• **PROVIDED PASSAGE**
....

I've never shared this before with anyone other than my brother Cold War comm buddies, because nobody else would understand...
Here's a vintage photo of me protecting the telephone poles of Camp Geiger from bloodthirsty commie savages and termites.
The pain still lingers...
We would often climb poles with our covers on backwards. Doing this would sometime get laughs from other pogues like the guys in Motor-Transportation.
What the fuck does a Motor T puke know about tactical telephone pole scaling or pole/line construction? Fucking nothing...that's what!
That's how we were trained to climb...the cover on backwards...and we were always training and climbing...climbing and training...it made it easier to tie a variation clove hitch.
My finger tips still bleed just thinking about it.
I still have the scars from wearing the gaffs too. I'll always have those scars. I show 'em to all the guys at the VFW. You don't know suffering until you've worn razor sharp gaffs all day and you have splinters in your hands from the pole.
Sometimes, I'd even get metal burrs stuck in my hands while handling 36-pair assault cable...but I don't like to talk about it.
It makes me go to a dark place...
Another time, we were at Bridgeport, California rappelling down a sheer rock face. Down below, our Alice packs and other non-essential gear was staged in neat platoon formation. From the mountain side, we watched as marauding commie ground squirrels overran our lightly guarded perimeter and rat-fucked through our shit...running off with all our pogey bait.
I never felt so helpless in all my life.
Them squirrels was just laughing at us as they tore apart our Snickers bars....mocking us as empty Zagnut wrappers blew across the ground, and there was absolutely nothing we could do about it.
I never felt such pain before or since...
Luckily, it wasn't night time, and we weren't all zipped up in our sleeping bags. Otherwise, those rodents might have snuck up and bayoneted us, or something.
Scary times, bros.
I forgot to tell you about the time I should have been awarded the Purple Heart but the admin pogues lost my paperwork.
See...a bunch of us hard-as-fuck reservist comm killers were playing volleyball one day out in the common area of the squadbays at Lejeune. This kind of dangerous training prepared us for all combat eventualities, and we knew that, so we got all fucked up on beer beforehand.
I was playing close to the net, 'cuz that's what hard-chargin' reservist NCOs are supposed to do...lead from the front. The Marine playing next to me is a motivated ex-Anglico bubba, and he's got the gold jump wings and meat-tag tattoos to prove it.
The ball comes at us from the other team...high and close to the net. Ricky Recon and I both jump up high in order to serve the ball directly into our opponent's face...thereby rendering him defenseless. Well, Ricky the Anglico bubba undercuts me as we go up, and I fall backwards on to the steel truck wheel which supports the net pole....crushing a vertebrae, mis-aligning my spine, and doing incalculable damage to several discs.
I staggered to the sidelines and passed out from the agonizing pain a short time later. I was then taken to the hospital for tests. No problems were found, and I was given an ample supply of pain pills. I walked it off and continued training.

....

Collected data
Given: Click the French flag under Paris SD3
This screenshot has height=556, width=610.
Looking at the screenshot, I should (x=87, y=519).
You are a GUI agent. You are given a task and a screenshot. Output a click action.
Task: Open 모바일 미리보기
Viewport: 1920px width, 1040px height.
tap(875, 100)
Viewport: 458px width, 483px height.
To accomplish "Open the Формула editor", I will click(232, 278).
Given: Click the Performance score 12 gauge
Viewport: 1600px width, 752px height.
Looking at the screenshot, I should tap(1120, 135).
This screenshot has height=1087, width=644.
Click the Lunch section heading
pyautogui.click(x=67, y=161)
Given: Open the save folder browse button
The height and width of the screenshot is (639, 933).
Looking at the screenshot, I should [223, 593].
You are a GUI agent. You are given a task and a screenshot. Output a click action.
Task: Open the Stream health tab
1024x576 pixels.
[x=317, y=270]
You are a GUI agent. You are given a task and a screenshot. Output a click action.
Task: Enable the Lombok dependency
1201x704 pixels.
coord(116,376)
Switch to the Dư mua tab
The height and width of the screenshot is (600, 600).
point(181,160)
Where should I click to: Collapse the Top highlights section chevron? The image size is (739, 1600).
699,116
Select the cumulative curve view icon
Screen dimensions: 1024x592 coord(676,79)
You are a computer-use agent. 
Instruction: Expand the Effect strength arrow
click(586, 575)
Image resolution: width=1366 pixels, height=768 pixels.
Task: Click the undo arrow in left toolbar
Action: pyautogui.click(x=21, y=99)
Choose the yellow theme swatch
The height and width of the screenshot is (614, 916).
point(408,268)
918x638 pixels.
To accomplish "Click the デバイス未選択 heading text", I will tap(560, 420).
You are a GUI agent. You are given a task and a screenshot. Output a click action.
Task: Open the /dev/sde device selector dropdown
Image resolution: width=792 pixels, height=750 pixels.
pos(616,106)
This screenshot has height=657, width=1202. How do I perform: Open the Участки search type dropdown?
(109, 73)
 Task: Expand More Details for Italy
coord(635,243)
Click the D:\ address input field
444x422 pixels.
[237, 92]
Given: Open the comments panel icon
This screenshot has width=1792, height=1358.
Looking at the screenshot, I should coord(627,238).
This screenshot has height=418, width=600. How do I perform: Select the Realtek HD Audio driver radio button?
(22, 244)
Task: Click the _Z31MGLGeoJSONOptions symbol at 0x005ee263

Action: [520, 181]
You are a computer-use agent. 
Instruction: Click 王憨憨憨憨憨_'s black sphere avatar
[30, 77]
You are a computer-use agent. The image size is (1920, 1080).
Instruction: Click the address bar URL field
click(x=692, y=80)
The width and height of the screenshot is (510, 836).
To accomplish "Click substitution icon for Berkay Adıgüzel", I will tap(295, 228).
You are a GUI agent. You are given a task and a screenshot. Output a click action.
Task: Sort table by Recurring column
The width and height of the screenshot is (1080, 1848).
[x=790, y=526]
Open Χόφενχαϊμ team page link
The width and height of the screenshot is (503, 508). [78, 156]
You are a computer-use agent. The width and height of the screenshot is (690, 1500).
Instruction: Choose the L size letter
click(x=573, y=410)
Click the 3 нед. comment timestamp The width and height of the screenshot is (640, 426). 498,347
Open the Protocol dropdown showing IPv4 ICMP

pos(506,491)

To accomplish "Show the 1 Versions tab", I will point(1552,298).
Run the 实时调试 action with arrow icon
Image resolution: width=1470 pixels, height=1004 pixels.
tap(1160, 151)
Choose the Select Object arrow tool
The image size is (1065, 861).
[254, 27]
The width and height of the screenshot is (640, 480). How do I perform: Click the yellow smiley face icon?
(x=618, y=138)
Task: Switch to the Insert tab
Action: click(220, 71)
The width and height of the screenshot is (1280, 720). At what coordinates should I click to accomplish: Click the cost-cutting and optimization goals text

....

• **TASKS TO COMPLETE**
1/ In the Marine communications story, where was the narrator's group rappelling when the ground squirrels got into their gear?
2/ Rewrite the paragraph of the Marine communications story that begins "Another time, we were at Bridgeport" as a short list of its main facts.
3/ According to the Marine communications story, why did the Marines climb poles with their covers on backwards?

• **OUTPUTS FOR THE TASKS**
1/ Bridgeport, California.

2/
- The group was rappelling down a sheer rock face at Bridgeport, California.
- Their Alice packs and other non-essential gear were lined up below in neat platoon formation.
- From the mountainside, they watched ground squirrels overrun the lightly guarded perimeter.
- The squirrels went through the gear and ran off with all the pogey bait.

3/ That was how they were trained to climb. The story says wearing the cover backwards made it easier to tie a variation clove hitch.